48. Ein Mann, ein Lauf – Gustav Wasa
Der Wasalauf gehört zu den traditionsreichsten Wintersport­ver­anstal­
tungen. Alljährlich begeben sich Hunderte Skiläufer auf die 90 Kilometer lange Strecke in Mittelschweden. Dieser populäre sportliche Wettstreit besitzt einen Hintergrund, der tief in die Geschichte Schwedens
reicht und mit dem Freiheitskampf des Landes verbunden ist.

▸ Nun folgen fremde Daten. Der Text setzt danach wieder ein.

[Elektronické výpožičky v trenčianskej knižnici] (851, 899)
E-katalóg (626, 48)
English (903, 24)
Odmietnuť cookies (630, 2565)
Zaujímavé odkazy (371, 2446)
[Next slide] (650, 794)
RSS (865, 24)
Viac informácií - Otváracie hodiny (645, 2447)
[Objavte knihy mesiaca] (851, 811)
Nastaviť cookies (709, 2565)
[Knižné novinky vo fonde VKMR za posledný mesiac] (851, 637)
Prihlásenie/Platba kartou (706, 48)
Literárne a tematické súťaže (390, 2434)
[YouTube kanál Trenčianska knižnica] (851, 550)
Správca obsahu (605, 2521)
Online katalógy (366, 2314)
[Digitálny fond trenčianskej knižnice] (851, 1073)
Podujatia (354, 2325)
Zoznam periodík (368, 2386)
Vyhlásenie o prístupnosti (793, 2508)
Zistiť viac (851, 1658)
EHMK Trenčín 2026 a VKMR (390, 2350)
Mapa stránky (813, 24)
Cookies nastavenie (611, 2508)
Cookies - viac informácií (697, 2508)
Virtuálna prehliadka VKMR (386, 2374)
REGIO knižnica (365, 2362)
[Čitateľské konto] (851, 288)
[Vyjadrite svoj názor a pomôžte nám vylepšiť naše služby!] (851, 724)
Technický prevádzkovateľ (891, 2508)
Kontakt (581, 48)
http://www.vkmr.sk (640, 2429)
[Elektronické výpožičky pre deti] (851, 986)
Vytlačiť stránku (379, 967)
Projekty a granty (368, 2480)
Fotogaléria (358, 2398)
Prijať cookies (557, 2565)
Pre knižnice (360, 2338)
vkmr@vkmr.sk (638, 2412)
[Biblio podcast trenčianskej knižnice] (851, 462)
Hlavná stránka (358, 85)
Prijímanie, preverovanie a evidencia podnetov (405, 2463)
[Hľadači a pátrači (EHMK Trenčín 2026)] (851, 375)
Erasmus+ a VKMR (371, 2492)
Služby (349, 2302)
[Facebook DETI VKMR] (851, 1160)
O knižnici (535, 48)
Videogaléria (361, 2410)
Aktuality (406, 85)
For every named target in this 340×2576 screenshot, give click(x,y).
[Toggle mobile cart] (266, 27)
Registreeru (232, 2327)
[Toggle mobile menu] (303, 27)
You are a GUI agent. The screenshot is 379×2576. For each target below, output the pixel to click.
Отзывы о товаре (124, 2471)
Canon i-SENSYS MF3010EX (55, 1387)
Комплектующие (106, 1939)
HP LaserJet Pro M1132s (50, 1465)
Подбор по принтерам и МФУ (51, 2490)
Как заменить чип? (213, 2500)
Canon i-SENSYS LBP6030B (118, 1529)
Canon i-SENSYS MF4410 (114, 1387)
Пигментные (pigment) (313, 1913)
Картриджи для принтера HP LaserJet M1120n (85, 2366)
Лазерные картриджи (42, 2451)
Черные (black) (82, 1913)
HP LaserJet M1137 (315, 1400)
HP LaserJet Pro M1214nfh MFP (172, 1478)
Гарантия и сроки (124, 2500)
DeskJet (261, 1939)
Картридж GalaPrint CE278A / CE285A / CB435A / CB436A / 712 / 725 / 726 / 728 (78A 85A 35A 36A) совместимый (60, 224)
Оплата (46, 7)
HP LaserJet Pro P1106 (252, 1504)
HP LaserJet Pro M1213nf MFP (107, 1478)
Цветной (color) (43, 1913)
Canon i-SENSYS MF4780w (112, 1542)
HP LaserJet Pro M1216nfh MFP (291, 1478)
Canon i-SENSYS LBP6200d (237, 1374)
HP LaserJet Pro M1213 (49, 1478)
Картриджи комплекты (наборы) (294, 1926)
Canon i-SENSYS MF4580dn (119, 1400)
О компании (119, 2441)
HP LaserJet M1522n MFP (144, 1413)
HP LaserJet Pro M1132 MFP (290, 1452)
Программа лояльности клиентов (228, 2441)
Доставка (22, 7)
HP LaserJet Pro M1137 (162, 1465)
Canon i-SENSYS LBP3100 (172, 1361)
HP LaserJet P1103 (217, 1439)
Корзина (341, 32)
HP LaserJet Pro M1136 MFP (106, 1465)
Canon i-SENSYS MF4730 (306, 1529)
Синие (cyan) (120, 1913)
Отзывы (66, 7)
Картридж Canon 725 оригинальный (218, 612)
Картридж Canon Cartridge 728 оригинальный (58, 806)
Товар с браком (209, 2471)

Ganz Skandinavien stand Anfang des 16. Jahrhunderts unter dänischer
Herrschaft. In Schweden amtierte ein Reichsverweser, der auch für die
Steuereintreibung zuständig war. Nachdem Christian II. 1513 in Kopenhagen den Thron bestiegen hatte, verschlechterten sich die Verhältnisse. Der König erhöhte den Steuerdruck dermaßen, dass es zu einem
Aufstand der Schweden kam. 1518 wurden sie besiegt und Christian
nahm danach mehrere prominente Geiseln, darunter auch den jungen
Gustav Eriksson Wasa, Sohn eines führenden schwedischen Politikers.
Die Dänen setzten Gustav in Nordjütland auf Schloss Kalö gefangen,
doch 1519 gelang es ihm, als Bauer verkleidet über Flensburg nach Lübeck zu entkommen. Die dortigen Ratsherren, ständig in Fehde mit
Dänemark liegend, gaben ihm finanzielle Hilfe und so konnte Gustav
Wasa im Mai 1520 wieder nach Schweden zurückkehren. Inzwischen
war auf ihn ein Kopfgeld ausgesetzt worden und im ganzen Land machten Häscher Jagd auf den Flüchtling.